### Material provided:
· · · ·

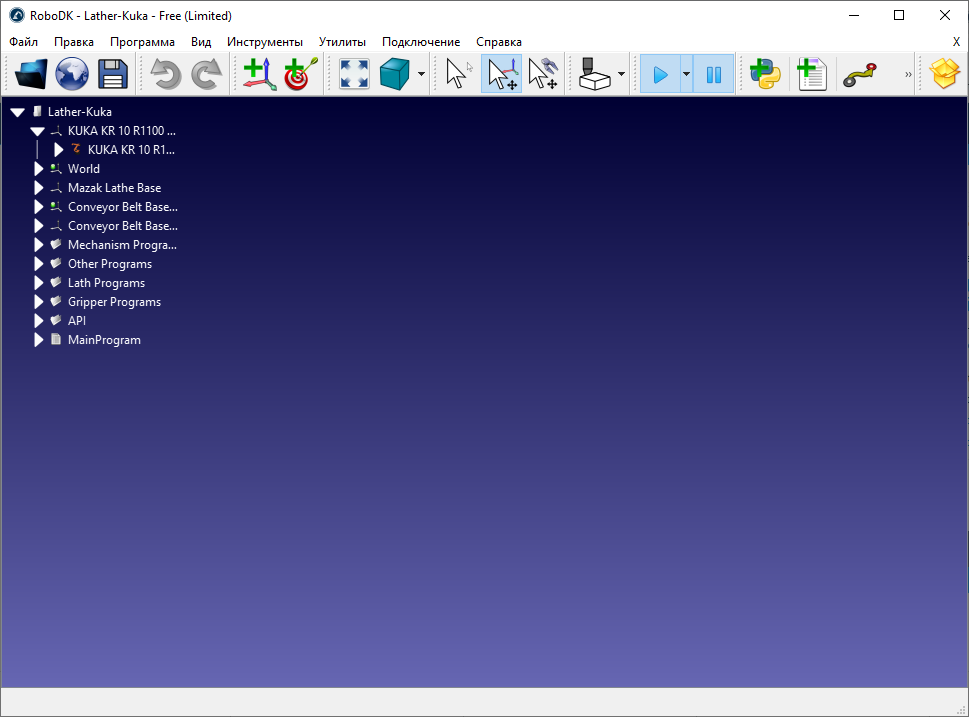Image resolution: width=969 pixels, height=717 pixels.
Task: Open the online library globe icon
Action: click(x=71, y=74)
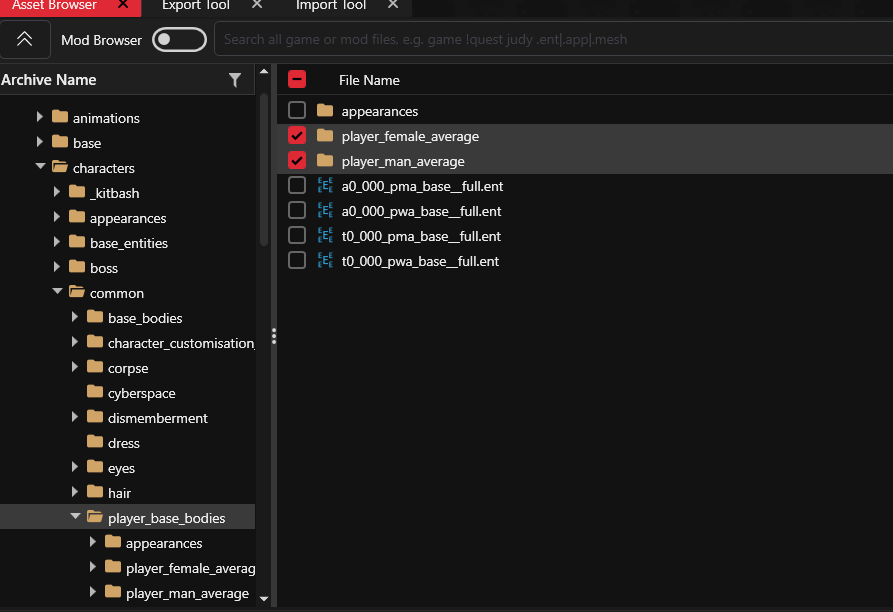The image size is (893, 612).
Task: Click the tree scrollbar down arrow
Action: click(x=264, y=598)
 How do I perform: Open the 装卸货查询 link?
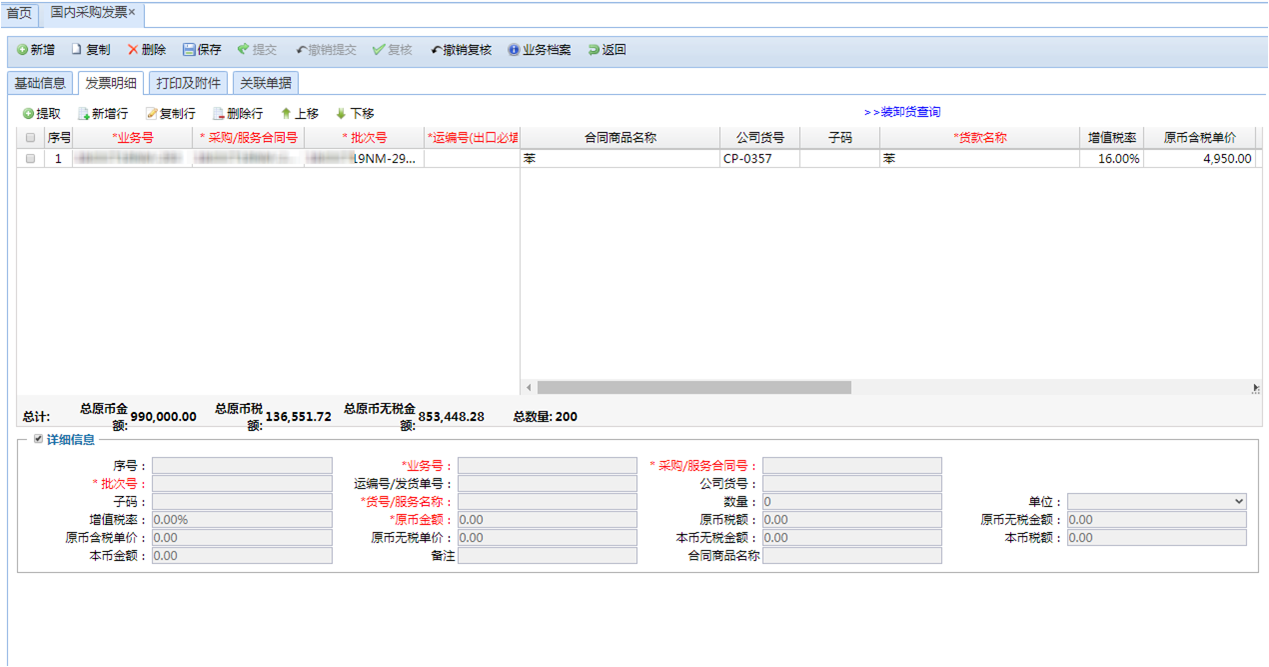tap(902, 112)
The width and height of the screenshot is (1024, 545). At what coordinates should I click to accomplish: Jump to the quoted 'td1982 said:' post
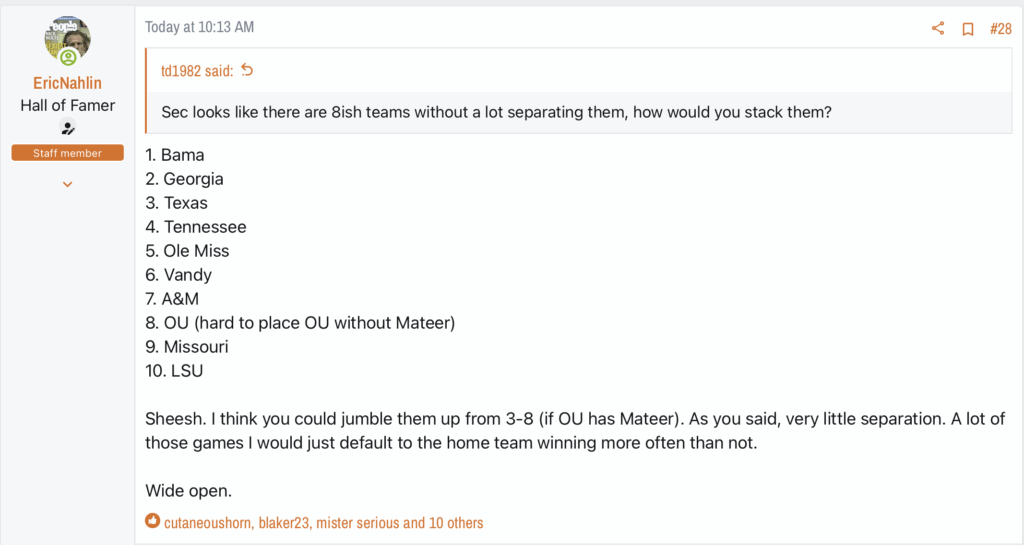tap(198, 70)
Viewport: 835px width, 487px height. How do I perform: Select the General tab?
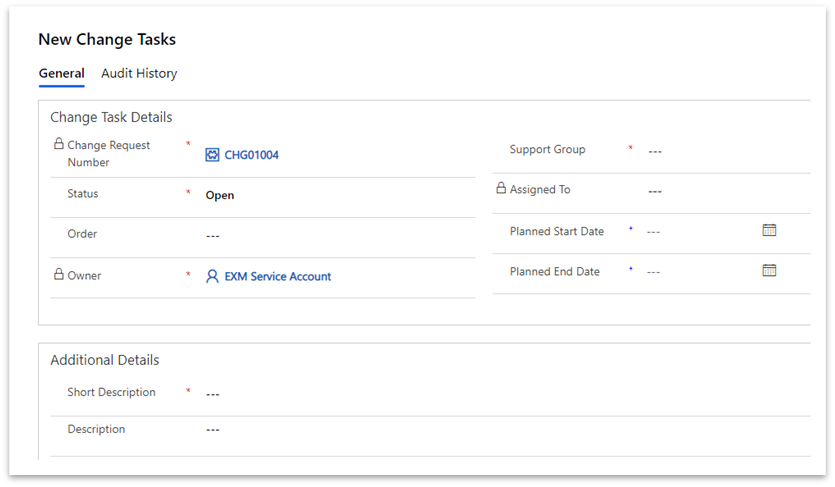click(61, 73)
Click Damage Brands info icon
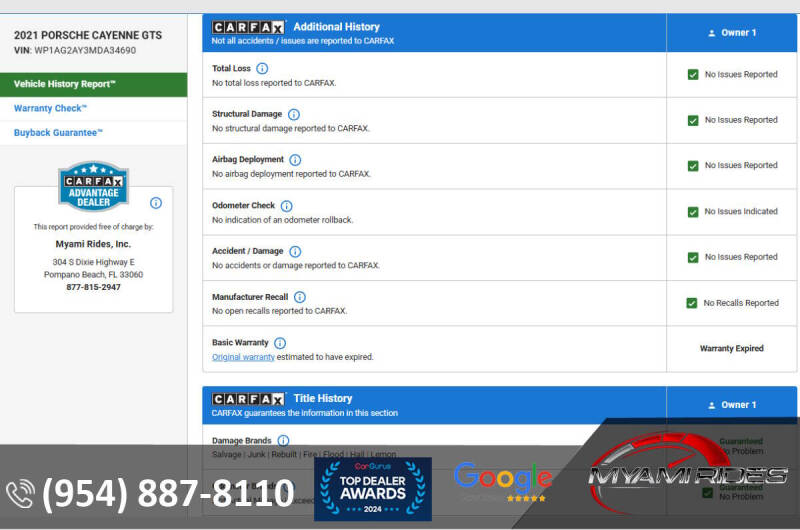The width and height of the screenshot is (800, 530). (283, 440)
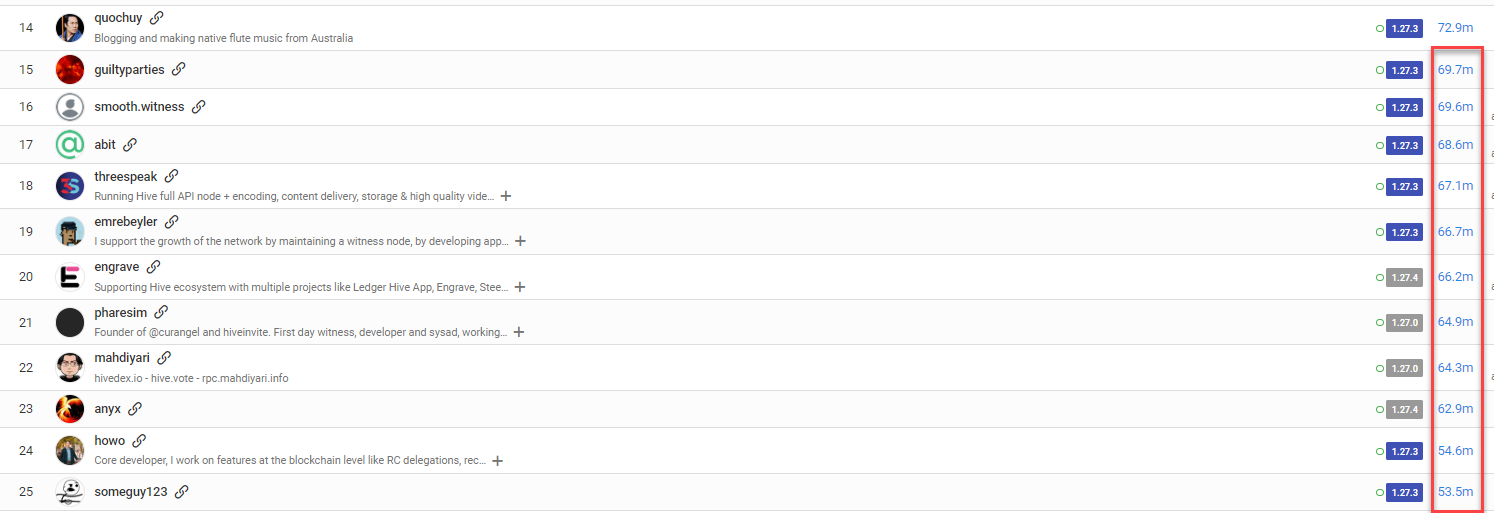This screenshot has height=513, width=1494.
Task: Click the 1.27.4 version badge for engrave
Action: [1404, 277]
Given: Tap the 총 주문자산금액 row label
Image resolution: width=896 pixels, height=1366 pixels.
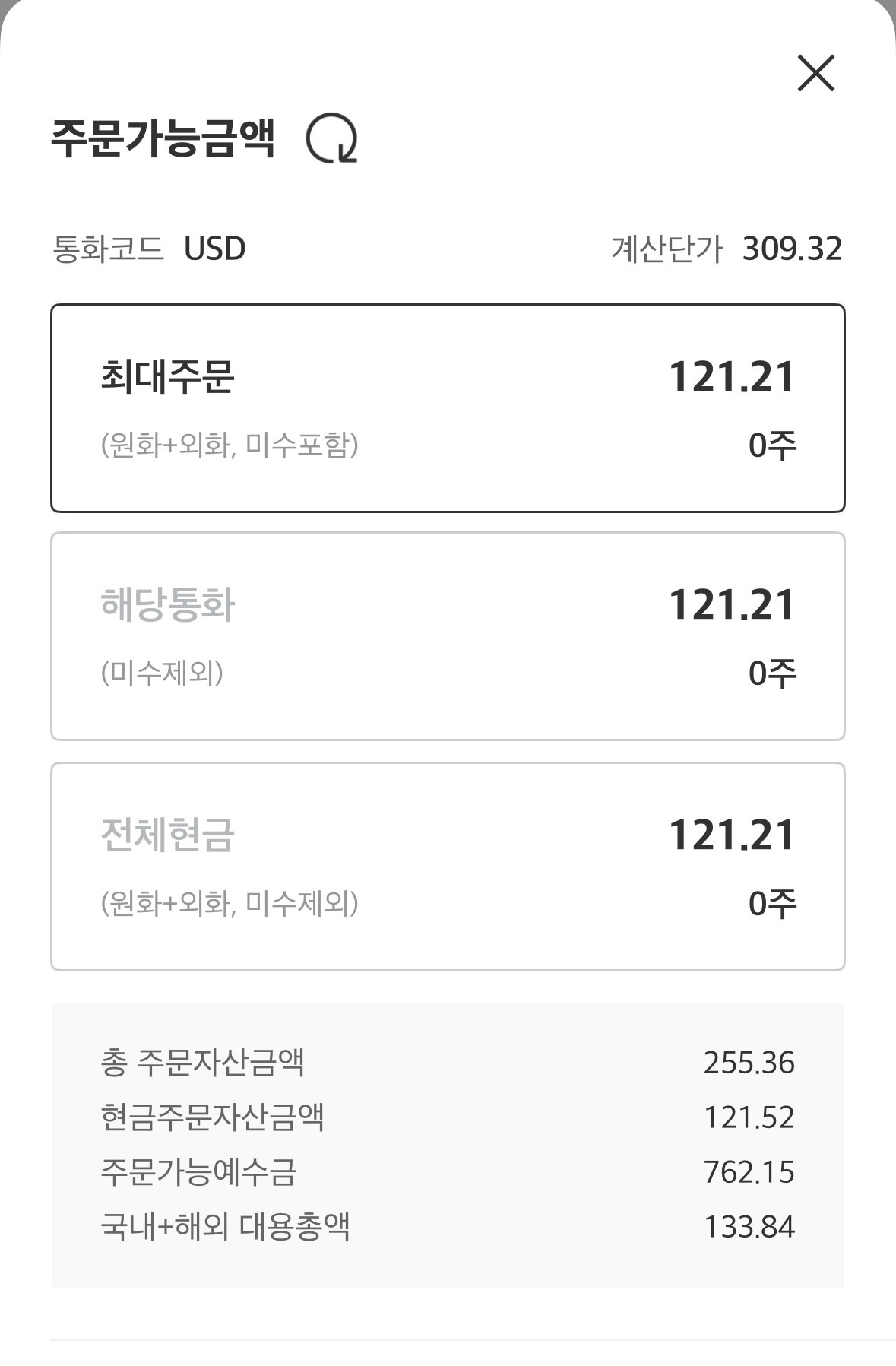Looking at the screenshot, I should (x=202, y=1063).
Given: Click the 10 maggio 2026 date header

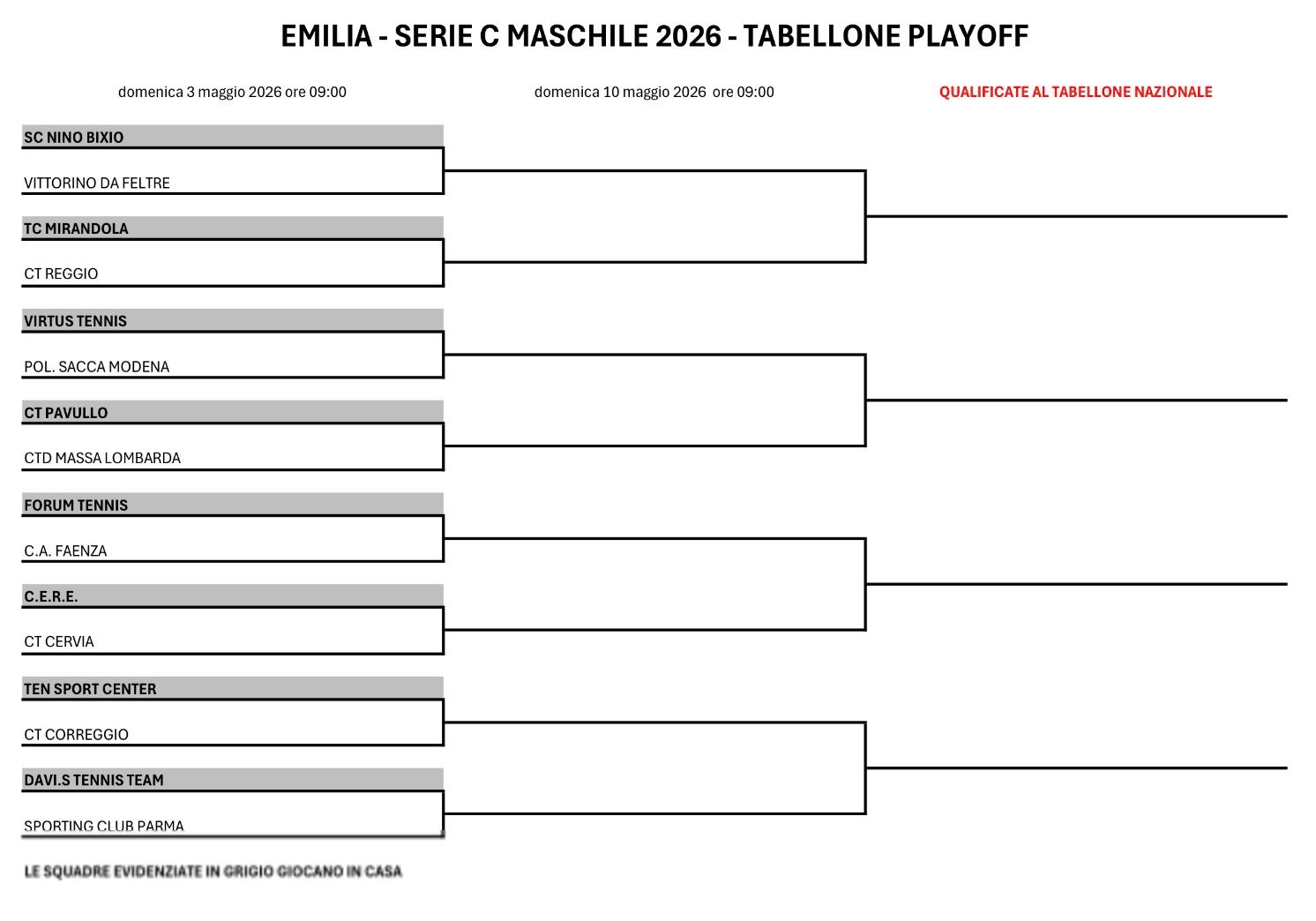Looking at the screenshot, I should [654, 92].
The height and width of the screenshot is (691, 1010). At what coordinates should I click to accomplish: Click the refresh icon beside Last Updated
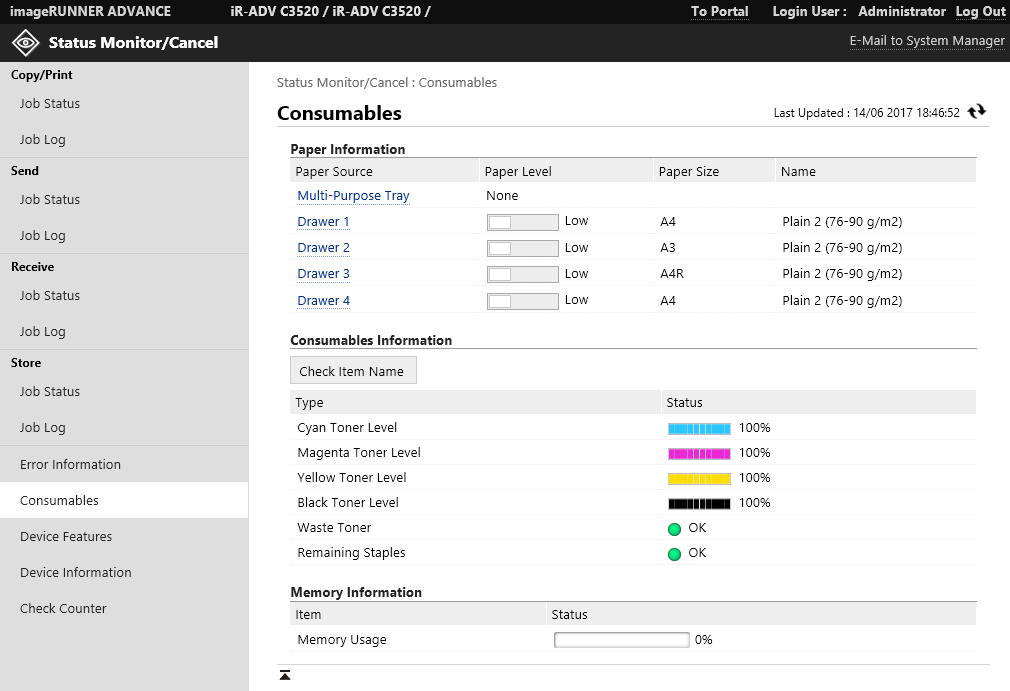(x=977, y=112)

· · · ·

### Problem to work on:
Transcribe, without alteration, each line from the one with "Given: Tap the 총 주문자산금액 row label" through the last line of the data; no pictures belong in the copy.

### Reply to the task:
Given: Tap the 총 주문자산금액 row label
Image resolution: width=896 pixels, height=1366 pixels.
Looking at the screenshot, I should (x=202, y=1063).
Given: Click the 10 maggio 2026 date header

Looking at the screenshot, I should [654, 92].
The height and width of the screenshot is (691, 1010). At what coordinates should I click to accomplish: Click the refresh icon beside Last Updated
(x=977, y=112)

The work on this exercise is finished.